Neuropathology in PPT2 knockout mice. Light microscopic overview of silver-stained cerebellar folium in PPT2 knockout (A) and WT (B) mice. Atrophy of the granule cell layer and white tracts (white bars) and loss of dendritic arborization in the granule cell layer in the PPT2 knockout mice are shown. gcl, granular cell layer; ml, molecular layer. Arrows denote Purkinje neurons, which are well preserved. (C–F) Autofluorescent images of brain regions of 15-mo-old PPT2 knockout and WT mice. Regions shown are CA2 region of hippocampus (C and D) and lateral dorsothalamic (LD) nucleus (E and F). (Bar = 100 μm.)
Autofluorescent bodies typical of the NCLs were readily observed throughout the brains of PPT2 knockout mice that were at least 15 mo of age (Fig. 3 C and E). The autofluorescence appeared as punctate yellow-green droplets with concentration in the CA2/CA3 region of the hippocampus, the pons, and the lateral dorsal nucleus of the thalamus. Autofluorescence in Purkinje cells was nearly absent (data not shown).

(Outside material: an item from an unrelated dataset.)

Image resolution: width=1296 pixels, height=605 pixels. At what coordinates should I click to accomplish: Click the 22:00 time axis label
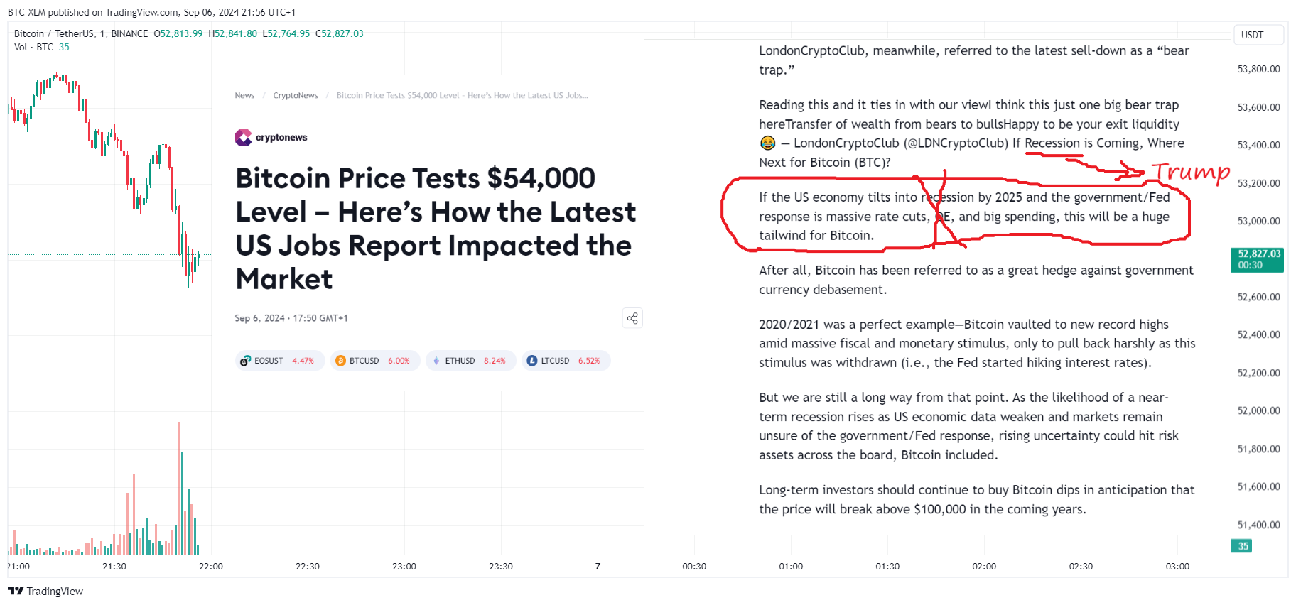click(211, 566)
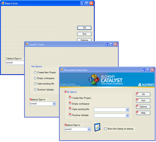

Visceral Histopathology. On gross inspection of the viscera of older (10–17 mo) PPT2 knockout mice, there were two striking findings. First, in virtually every PPT2 mouse examined, the pancreas was noted to be enlarged, gelatinous, and deeply pigmented, appearing orange in some animals to deeply brown in others (Fig. 4A). Examination of hematoxylin/eosin-stained sections revealed that normal zymogen granules had been largely replaced with large pigment granules in many of the exocrine cells (Fig. 4, compare C and D). An increase in the number of interstitial macrophages (Fig. 4C, arrows) in the PPT2 knockout pancreas was also noted. Unstained sections examined under fluorescence microscopy showed massive and unprecedented autofluorescence in the exocrine cells of the pancreas (Fig. 4E), whereas the pancreatic islets were completely devoid of autofluorescence (data not shown). Despite the striking gross and histological findings, there was no clinical or biochemical evidence of exocrine pancreatic dysfunction. Values for serum amylase and lipase levels in the mice were normal (amylase 2,640 ± 260 vs. 2,200 ± 190, and lipase 1,210 ± 79 and 1,420 ± 105, mean ± SE, n = 6, for PPT2 knockouts and controls, respectively) and the stools of PPT2 knockout mice were normal.
Fig. 4.
Visceral pathology in PPT2 knockout mice. (A and B) Viscera of PPT2 knockout and WT mice are shown in situ. Note the orange discoloration of the pancreas and the massive splenic enlargement in the knockout mouse. (C and D) Hematoxylin/eosin-stained sections of pancreas. Interstitial macrophages are increased (arrows) and cytoplasmic inclusions are seen intermixed with zymogen granules in exocrine cells. (E and F) Corresponding autofluorescent images. st, stomach; p, pancreas; sp, spleen; k, kidney. (Bar = 100 μm.)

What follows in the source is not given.